Posted on: October 18th, 2014

You log on to the California Secretary of State’s website and discover that your business entity has been suspended. Now what? Hopefully this won’t be a surprise to you but if so, there are a couple of reasons why this could have happened:

1) the California Franchise Tax Board suspended your business for failing to file a tax return or failing to pay taxes; and/or

2) the Secretary of State suspended the business for failing to file the required Statement of Information.

How Do You Revive It?

If your business was suspended for failing to file tax returns, the business can apply in writing to the Franchise Tax Board for a Certificate of Revivor. Once received, the Franchise Tax Board will send you information of what is required to bring the business back into compliance. To obtain the Certificate of Revivor, the business must file all delinquent tax returns and pay all unpaid taxes, penalties, and interest which caused the suspension, plus any other amounts owed. The Franchise Tax Board may revive an entity to good standing without full payment of the taxes if it determines that the revivor will improve the prospects for collection of taxes owed (i.e., they are going to get paid).

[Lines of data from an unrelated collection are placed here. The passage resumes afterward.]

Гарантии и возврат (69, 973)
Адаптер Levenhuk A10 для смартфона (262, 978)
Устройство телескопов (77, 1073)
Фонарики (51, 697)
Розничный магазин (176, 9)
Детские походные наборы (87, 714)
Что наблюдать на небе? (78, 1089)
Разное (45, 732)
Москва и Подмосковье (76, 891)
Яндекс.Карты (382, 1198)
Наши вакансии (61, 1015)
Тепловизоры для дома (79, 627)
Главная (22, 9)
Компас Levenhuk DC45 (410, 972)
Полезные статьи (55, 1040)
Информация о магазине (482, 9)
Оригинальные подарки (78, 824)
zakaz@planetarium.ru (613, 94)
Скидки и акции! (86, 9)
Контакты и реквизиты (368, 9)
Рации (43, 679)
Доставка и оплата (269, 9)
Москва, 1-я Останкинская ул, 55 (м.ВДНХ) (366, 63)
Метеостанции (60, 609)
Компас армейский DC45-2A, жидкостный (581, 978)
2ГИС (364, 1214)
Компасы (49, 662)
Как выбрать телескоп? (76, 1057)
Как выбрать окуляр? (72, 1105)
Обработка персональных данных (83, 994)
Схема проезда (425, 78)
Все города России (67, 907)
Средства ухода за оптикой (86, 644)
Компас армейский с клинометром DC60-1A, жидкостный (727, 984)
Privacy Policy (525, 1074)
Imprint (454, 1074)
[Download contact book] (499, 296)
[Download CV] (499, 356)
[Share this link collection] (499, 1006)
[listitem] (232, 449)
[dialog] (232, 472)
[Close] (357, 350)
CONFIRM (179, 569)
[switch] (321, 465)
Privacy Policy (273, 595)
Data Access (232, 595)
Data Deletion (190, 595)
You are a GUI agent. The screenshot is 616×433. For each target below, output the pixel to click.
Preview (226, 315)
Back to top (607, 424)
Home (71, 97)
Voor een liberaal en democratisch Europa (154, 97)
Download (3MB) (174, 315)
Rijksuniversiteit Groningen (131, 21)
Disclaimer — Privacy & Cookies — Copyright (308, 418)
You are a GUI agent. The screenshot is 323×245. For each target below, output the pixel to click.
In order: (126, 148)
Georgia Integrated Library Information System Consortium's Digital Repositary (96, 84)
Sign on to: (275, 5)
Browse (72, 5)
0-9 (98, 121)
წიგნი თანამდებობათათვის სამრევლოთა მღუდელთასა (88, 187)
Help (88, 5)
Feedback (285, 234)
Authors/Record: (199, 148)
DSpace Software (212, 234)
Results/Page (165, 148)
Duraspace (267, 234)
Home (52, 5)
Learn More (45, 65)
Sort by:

Once the entity is in compliance, the Franchise Tax Board will send an Entity Status Letter that indicates the business is now in good standing.

If your business was suspended for failing to file a Statement of Information, a current Statement of Information will need to be filed. Once the Secretary of State receives this required form, the entity will be returned to “good standing.”

If your business was suspended by both the Franchise Tax Board and the Secretary of State, you should file the Statement of Information first and then apply for the Certificate of Revivor once the letter of relief from suspension is received.